Stored data entries:
BEGIN

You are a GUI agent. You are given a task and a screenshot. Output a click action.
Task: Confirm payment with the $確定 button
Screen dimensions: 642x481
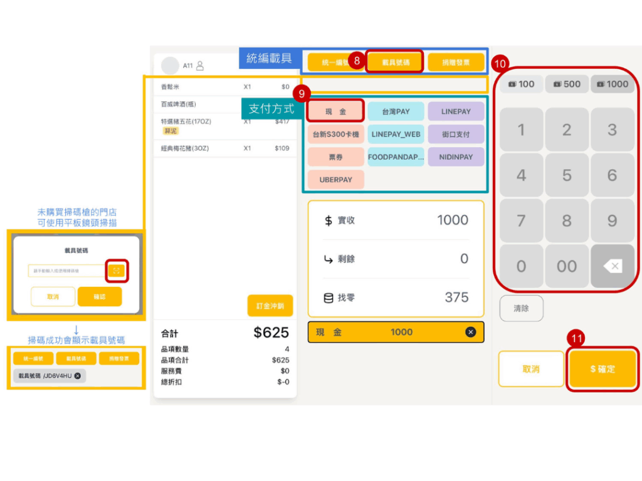tap(603, 369)
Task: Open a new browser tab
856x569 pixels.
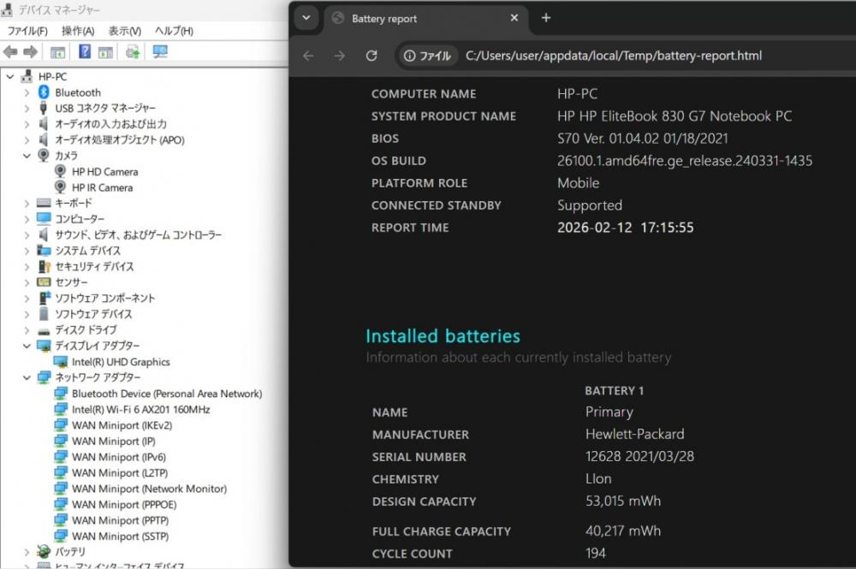Action: pos(546,18)
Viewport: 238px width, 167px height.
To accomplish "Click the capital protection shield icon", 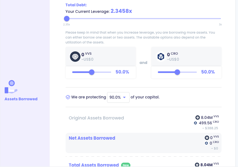I will 68,97.
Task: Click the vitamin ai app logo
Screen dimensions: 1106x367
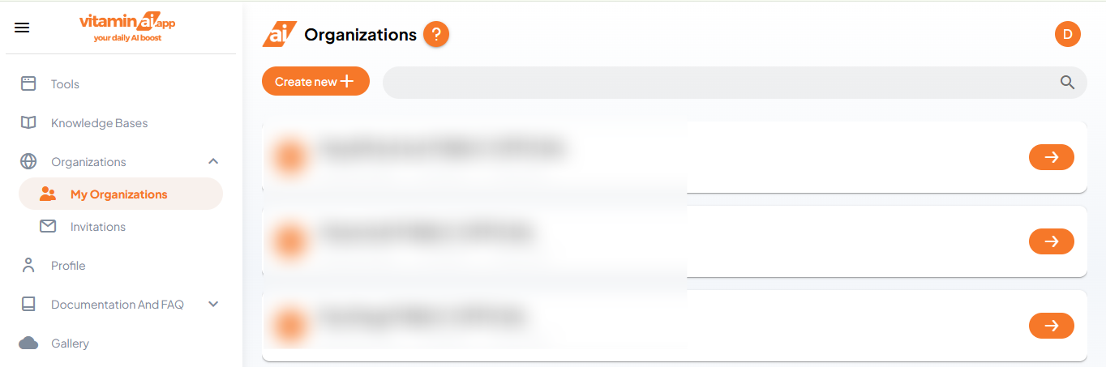Action: point(127,28)
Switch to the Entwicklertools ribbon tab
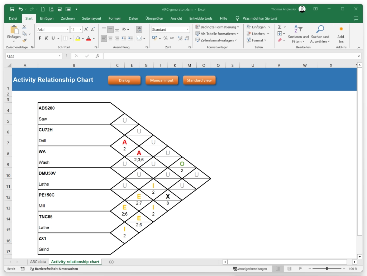 click(x=202, y=18)
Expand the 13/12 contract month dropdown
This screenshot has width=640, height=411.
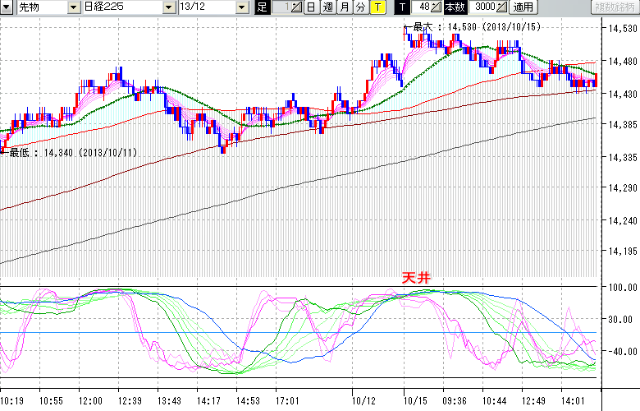(x=241, y=7)
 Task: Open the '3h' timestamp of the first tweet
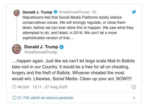point(94,12)

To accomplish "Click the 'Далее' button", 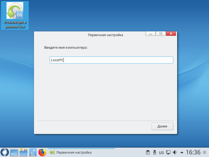I will (x=162, y=126).
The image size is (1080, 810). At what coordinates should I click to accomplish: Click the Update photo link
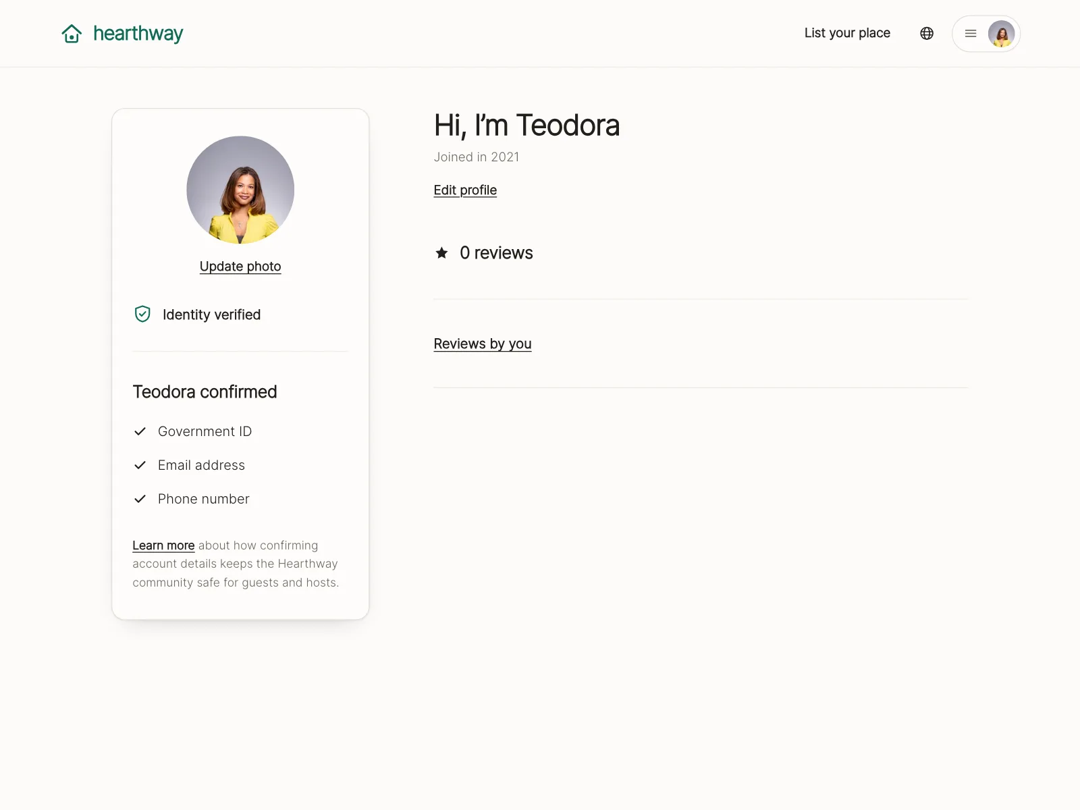tap(240, 266)
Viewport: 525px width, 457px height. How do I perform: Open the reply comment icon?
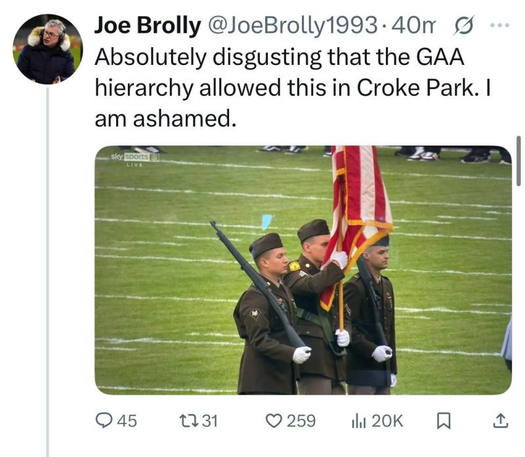pyautogui.click(x=103, y=420)
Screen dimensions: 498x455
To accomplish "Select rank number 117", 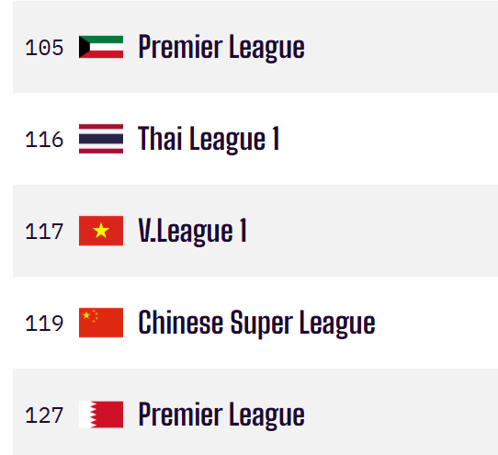I will coord(44,232).
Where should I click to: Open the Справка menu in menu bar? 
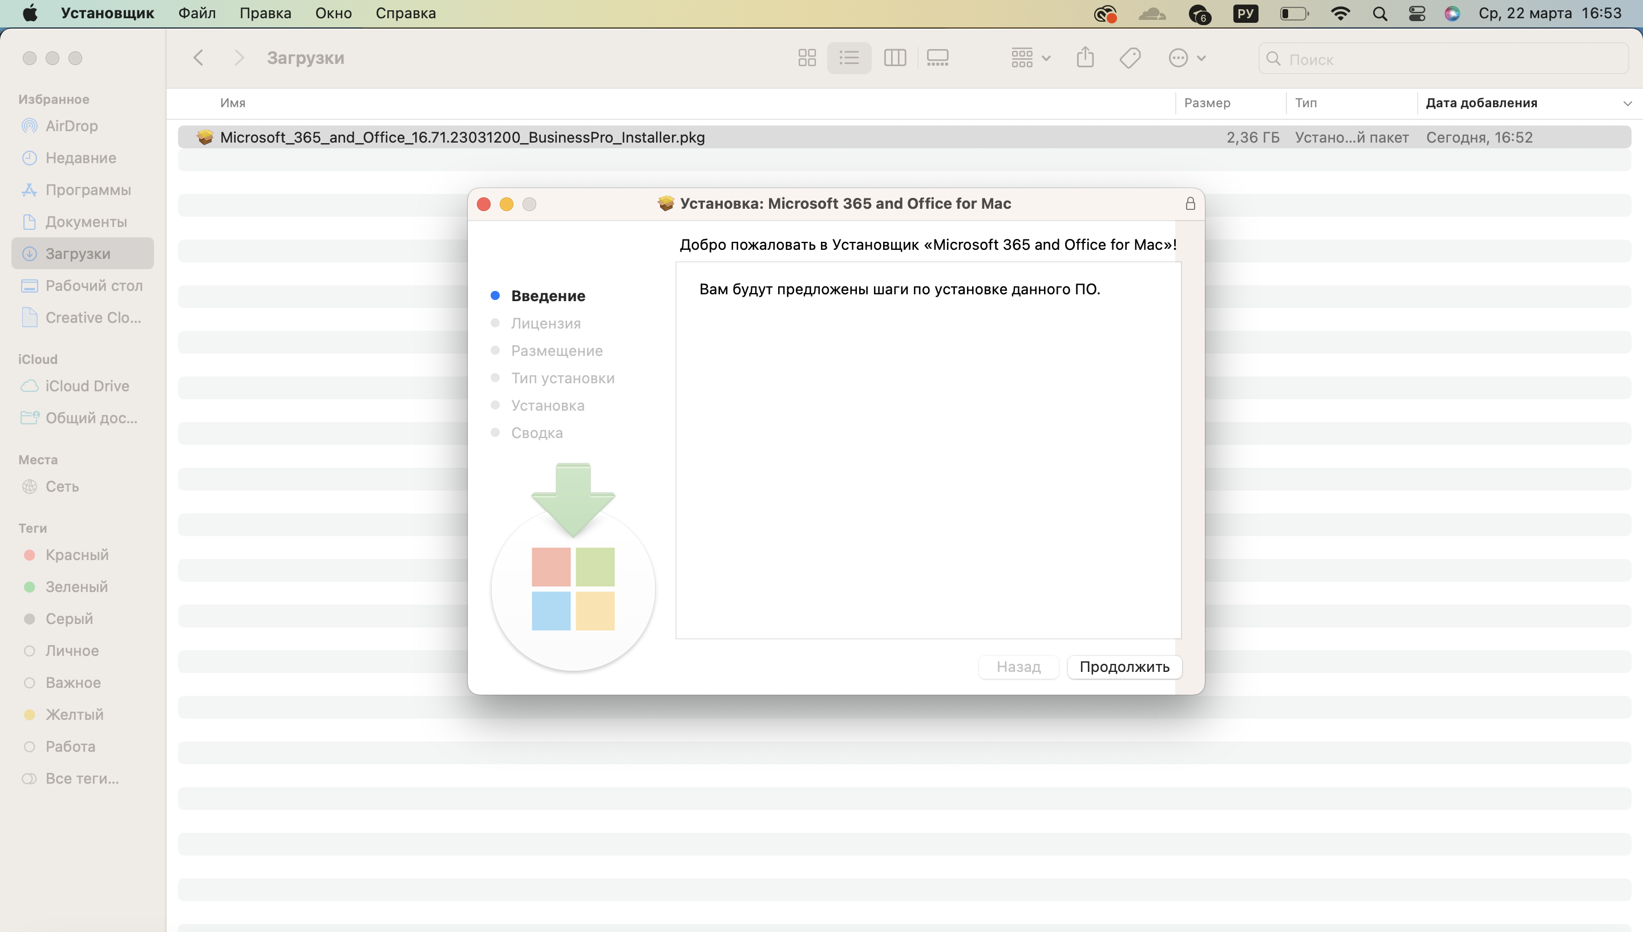(405, 13)
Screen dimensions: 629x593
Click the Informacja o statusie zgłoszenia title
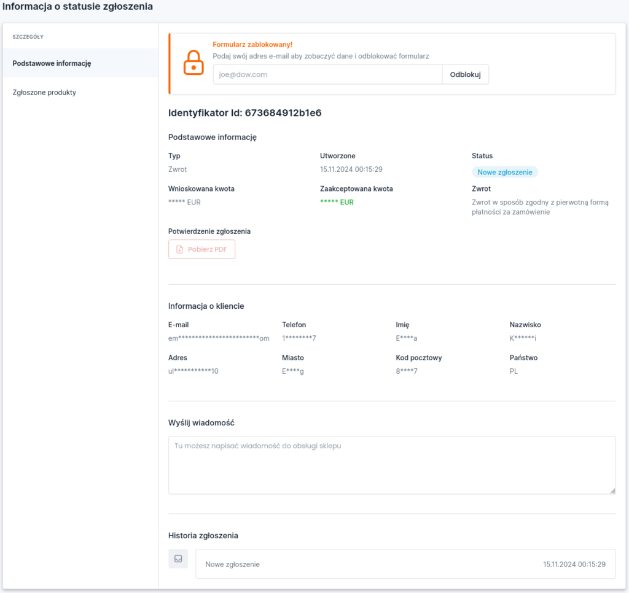point(77,7)
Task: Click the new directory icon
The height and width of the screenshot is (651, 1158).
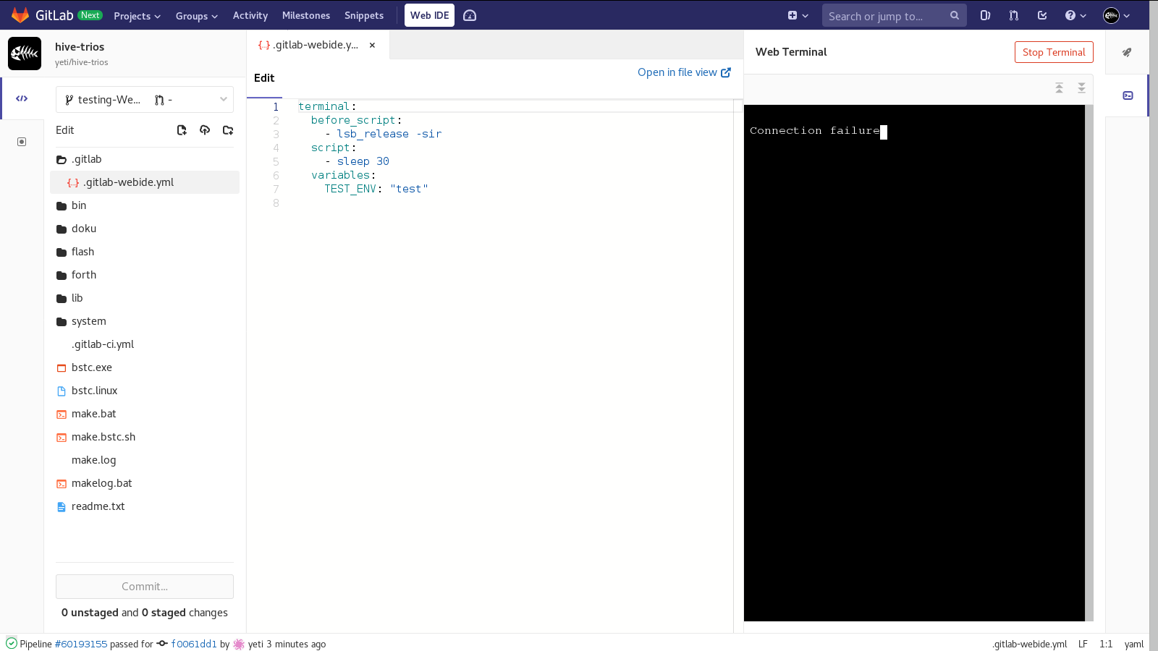Action: pos(228,130)
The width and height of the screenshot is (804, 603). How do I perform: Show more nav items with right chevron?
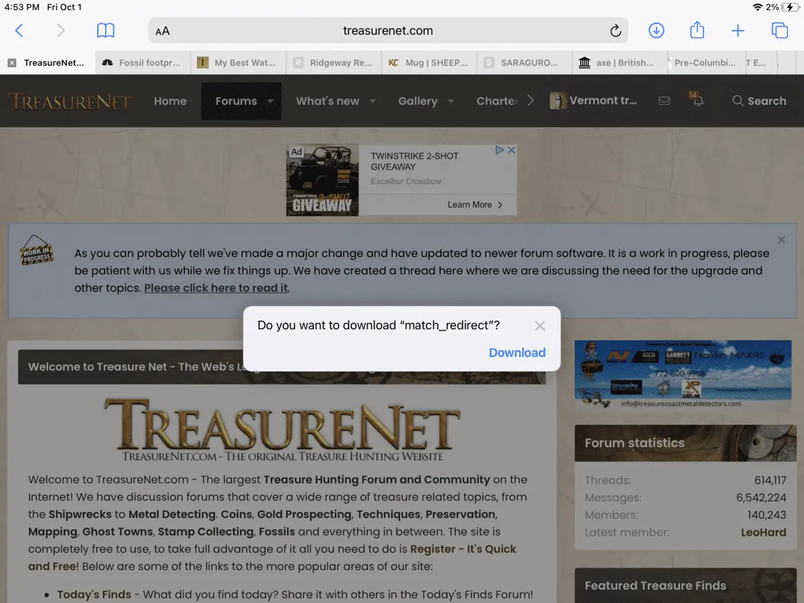531,101
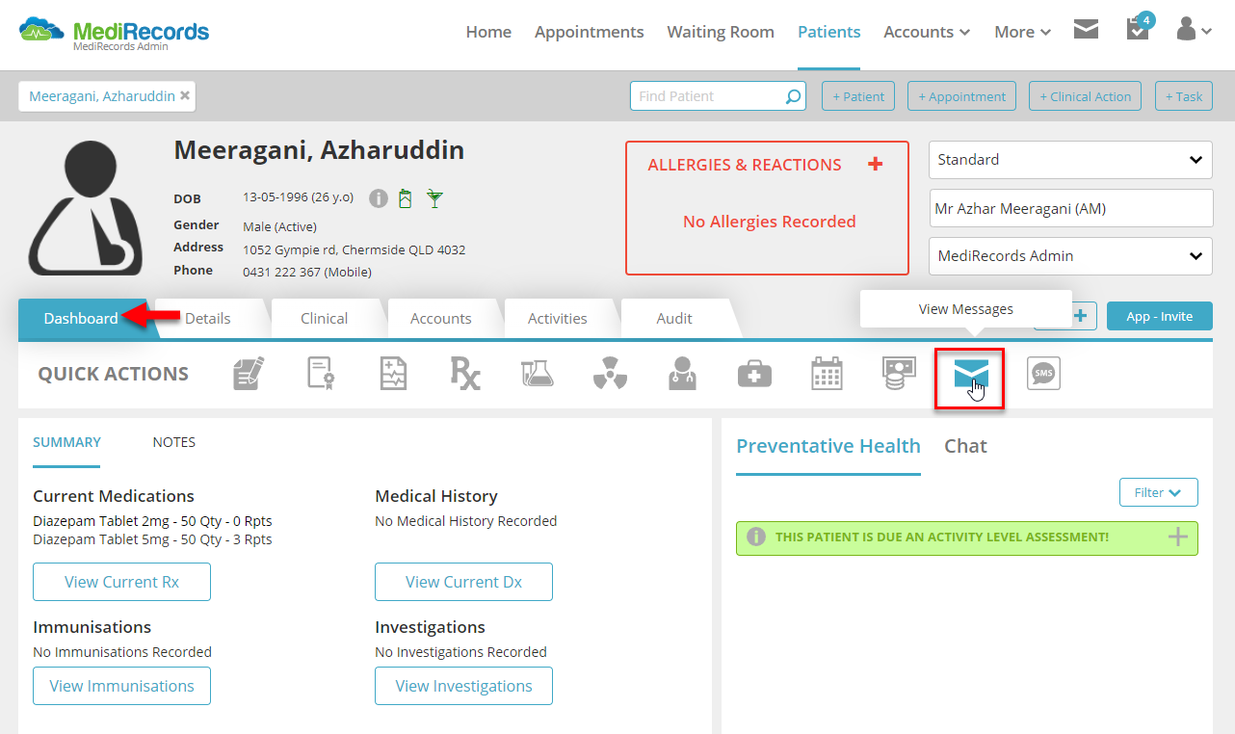Add an allergy with the red plus
This screenshot has width=1235, height=734.
[875, 165]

END

Instructions to follow: Begin at the line with "Click the Informacja" and retype exactly every line through the last one of the entries above, both included, and nothing more; pictures stay out.

Exercise result:
Click the Informacja o statusie zgłoszenia title
point(77,7)
Task: Click the new directory icon
The height and width of the screenshot is (651, 1158).
Action: pos(228,130)
The width and height of the screenshot is (804, 603). How do I perform: Show more nav items with right chevron?
531,101
Add an allergy with the red plus
This screenshot has width=1235, height=734.
[875, 165]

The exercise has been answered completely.